For some of the leaders in Wittenberg things were progressing too slowly. They wanted to eliminate, or at least change, almost everything that had been customary in the Catholic Church. One of those leaders was Dr. Carlstadt, a professor at the Wittenberg University. Many of the changes he wanted to make were very extreme, even radical. He insisted that all monks, nuns, and priests should marry and that all cloisters and monasteries should be closed. He told the people that statues, religious paintings, stained glass windows, and side altars should be removed from the  churches. He changed the Mass by saying part in Latin and part in German and by giving both the wine and bread to the communicants. This change in the Mass and a few other changes were necessary, but the people were not yet prepared for them. Many therefore were confused and offended. Others were eager to go along with all his extreme ideas.

Matters became worse when some fanatics from Zwickau came to Wittenberg and told the people that they had received a special revelation from the Holy Spirit. Bible reading, they said, was not necessary. God, they said, spoke directly to his people. Infant baptism was wrong. They said that all people have the same rights, no matter whether they are emperors, princes, priests, or peasants, and that education is not desirable or necessary. Unfortunately many of these radical and revolutionary ideas were accepted by some of the people. The result was confusion and disorder in the church and in the city. Riots broke out. Students and citizens interfered with the church services. Altars, statues, windows, and other church furnishings were destroyed. No one seemed to know what to do to bring people to their senses and to restore order. The soft-spoken, timid Melanchthon was helpless. He did not agree with Carlstadt and the other fanatics, but there was little he could do. Spalatin kept Luther informed about these disturbances. Luther was greatly distressed by what was happening. Should he return to Wittenberg to stop Carlstadt and his followers and restore order?

Back to Wittenberg

Elector Frederick was disturbed by the confusion and rioting, but he did not want to do anything that would possibly be contrary to the Word of God. The Wittenberg town council met to decide what should be done. The members soon came to the conclusion that Martin Luther was needed back in Wittenberg. They were convinced that he was the only one to whom the people would listen and the only one who had the leadership ability to restore proper, God-pleasing order. They were sure that the people would respect his judgment. A letter was written and sent to Luther asking him to return to Wittenberg as soon as possible.
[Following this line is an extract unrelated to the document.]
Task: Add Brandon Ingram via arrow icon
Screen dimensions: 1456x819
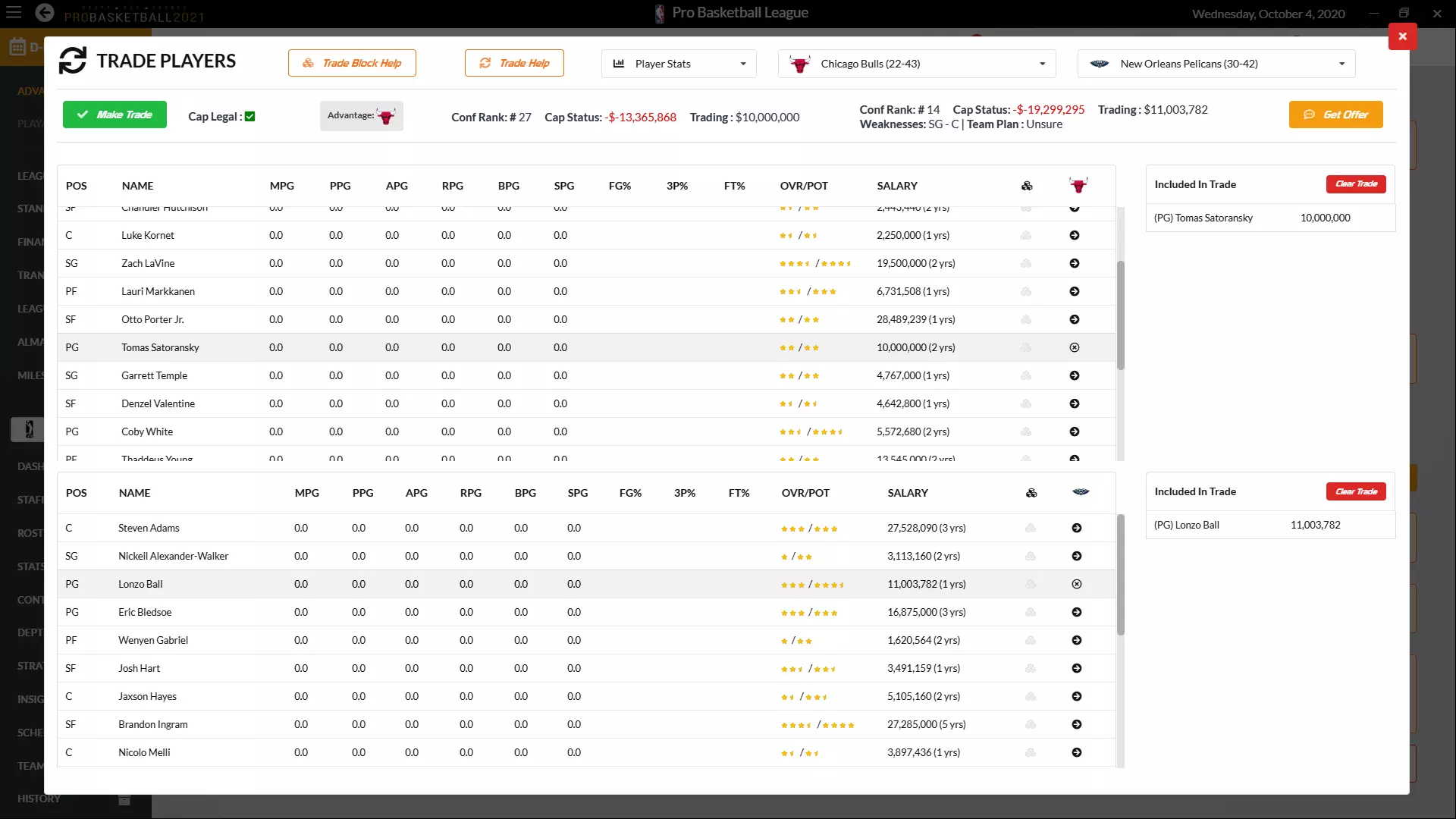Action: coord(1077,724)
When Luther received the letter at the Wartburg, he felt he had no choice. He was needed in Wittenberg. He must go there at once. The elector knew that Luther would be inclined to risk the journey to Wittenberg. He wrote to him and reminded him that he was under the Edict of Worms, and as an outlaw of the state anyone had the right to seize him and kill him. “I advise you,” he wrote, “to remain at the Wartburg for the present. If you leave, I cannot give any assurance that I can protect you on the way to or in Wittenberg.”
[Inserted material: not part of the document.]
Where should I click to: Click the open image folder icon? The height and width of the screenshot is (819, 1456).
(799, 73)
Luther had made up his mind. Still disguised as a knight, he rode out of the Wartburg on March 1 toward Wittenberg, one hundred fifty miles away. When he arrived in the town of Borna, he wrote a letter to the elector. In it he stated that he did not expect the elector to protect him. He closed his letter with these words, “I am going to Wittenberg under a far higher protection than that of the elector. I do not intend to ask your Grace’s protection. . . . If I thought your Grace could and would defend me by force, I should not come. The sword ought not and cannot decide a matter of this kind. God alone must rule it without human care and operation.” Those brave words written to the elector came from a heart that had complete faith and trust in God. He rode alone and unarmed at the risk of his life. He firmly believed that this is what God wanted him to do and that God would protect him.